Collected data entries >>
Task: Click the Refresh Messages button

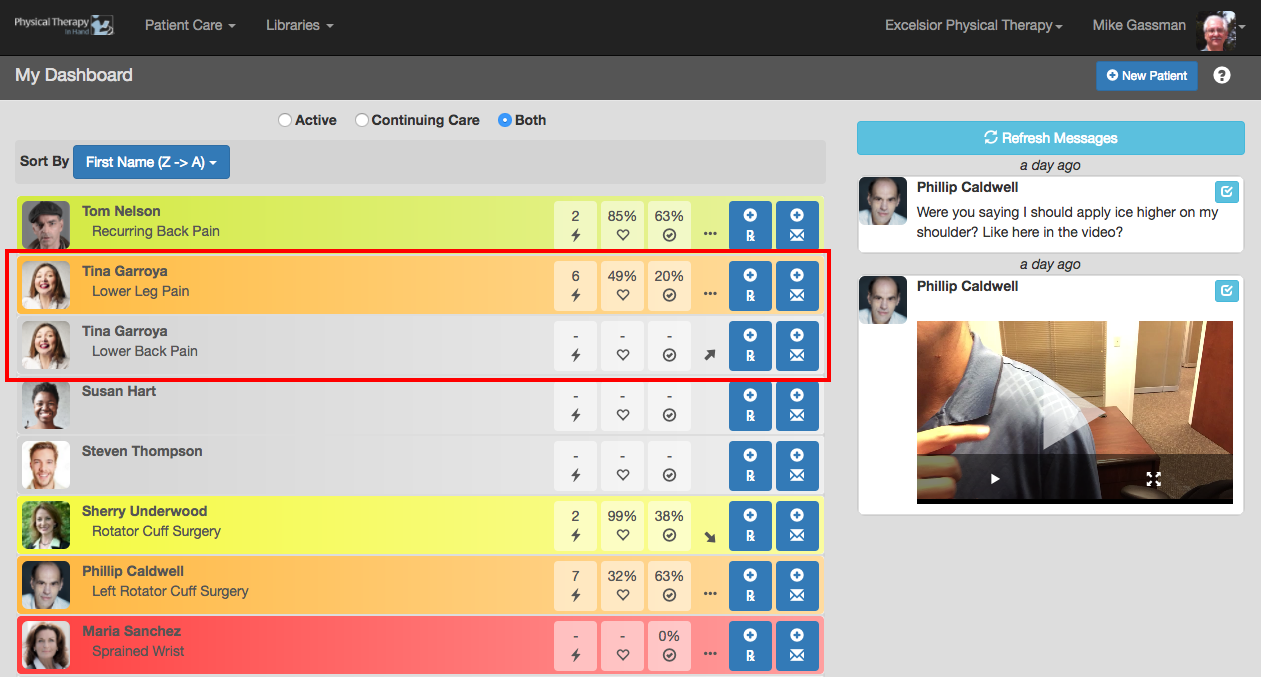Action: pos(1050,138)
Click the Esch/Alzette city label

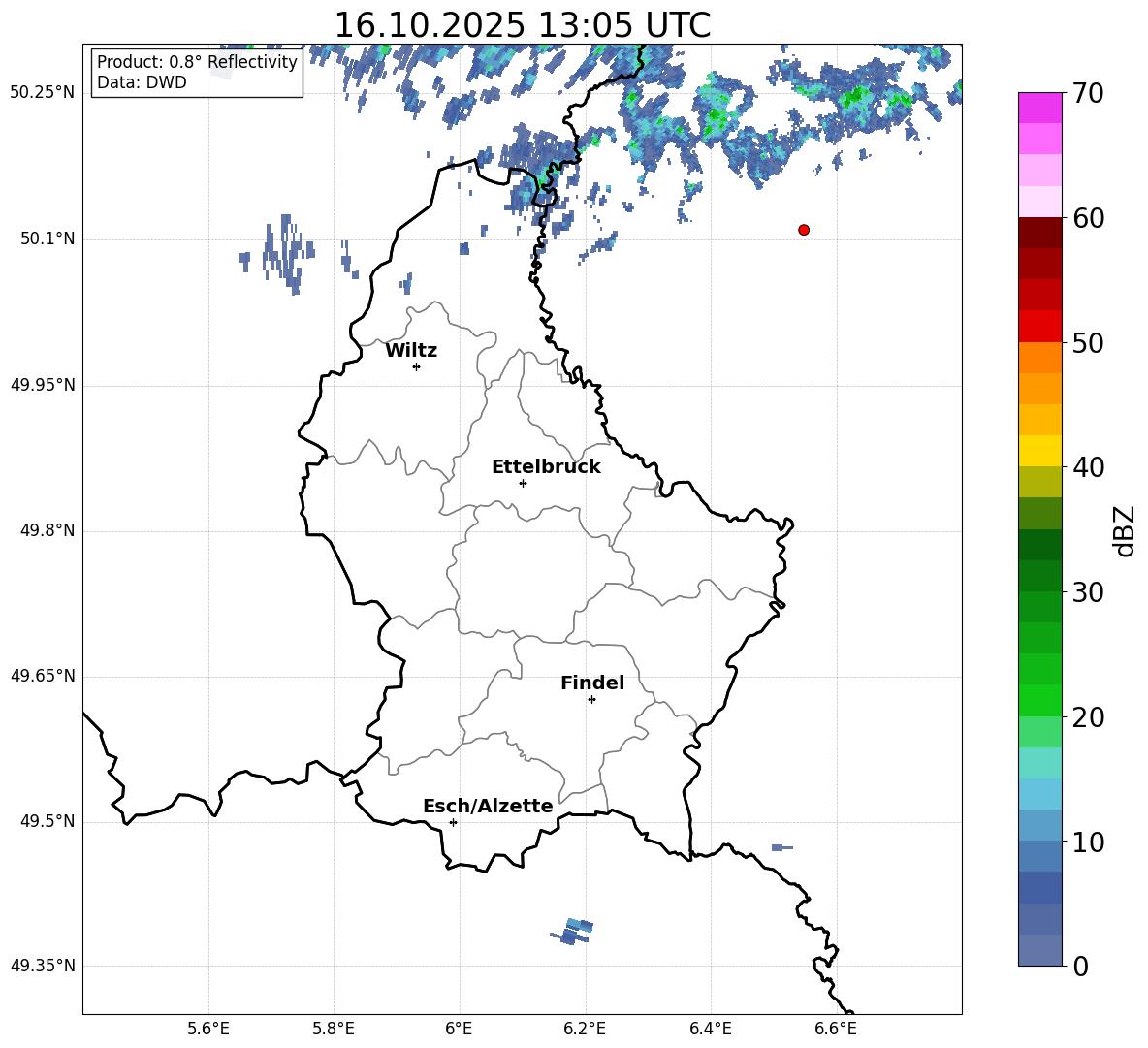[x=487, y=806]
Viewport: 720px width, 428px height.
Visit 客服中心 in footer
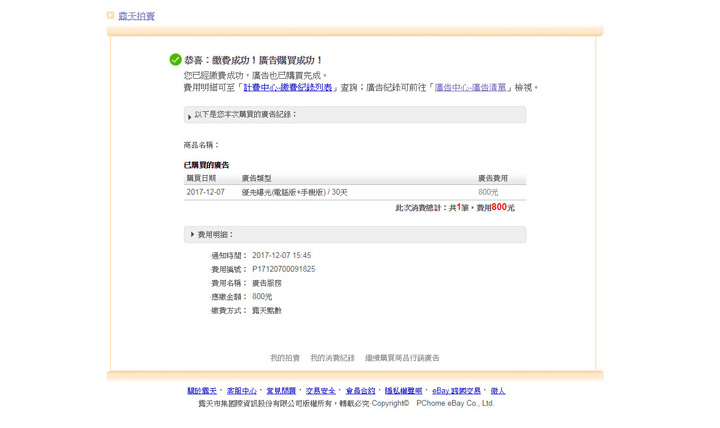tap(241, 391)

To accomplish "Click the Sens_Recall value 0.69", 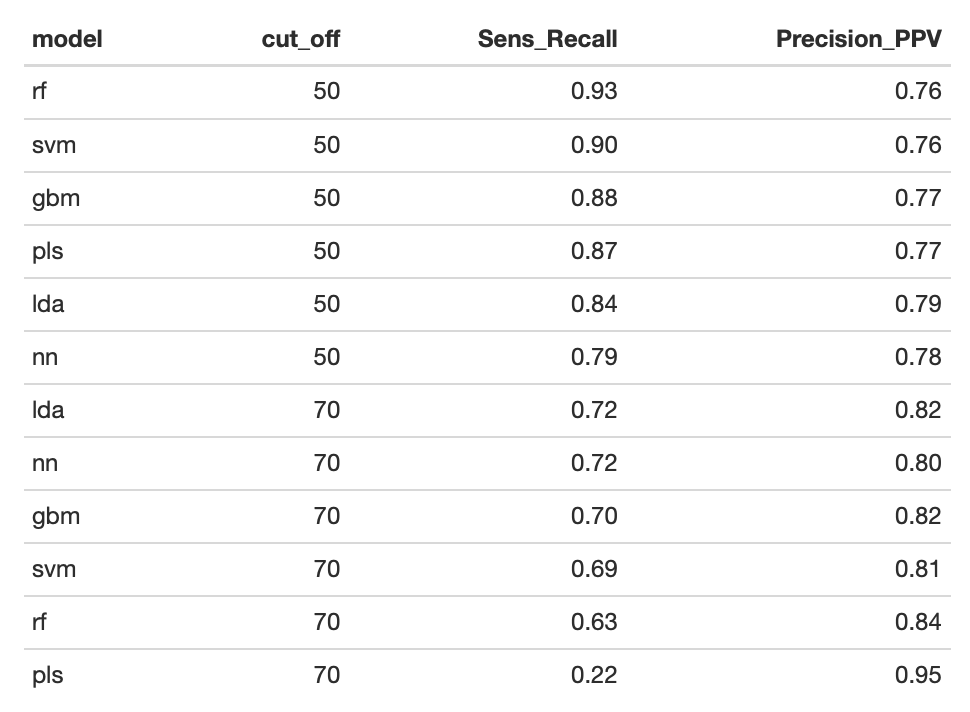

Exercise brief >> Restate the data above word for word, so that the only difference is the missing pictures.

Task solution >>
Task: Click the Refresh Messages button

Action: pos(1050,138)
Click the Esch/Alzette city label

[x=487, y=806]
Viewport: 720px width, 428px height.
Visit 客服中心 in footer
tap(241, 391)

To accomplish "Click the Sens_Recall value 0.69", 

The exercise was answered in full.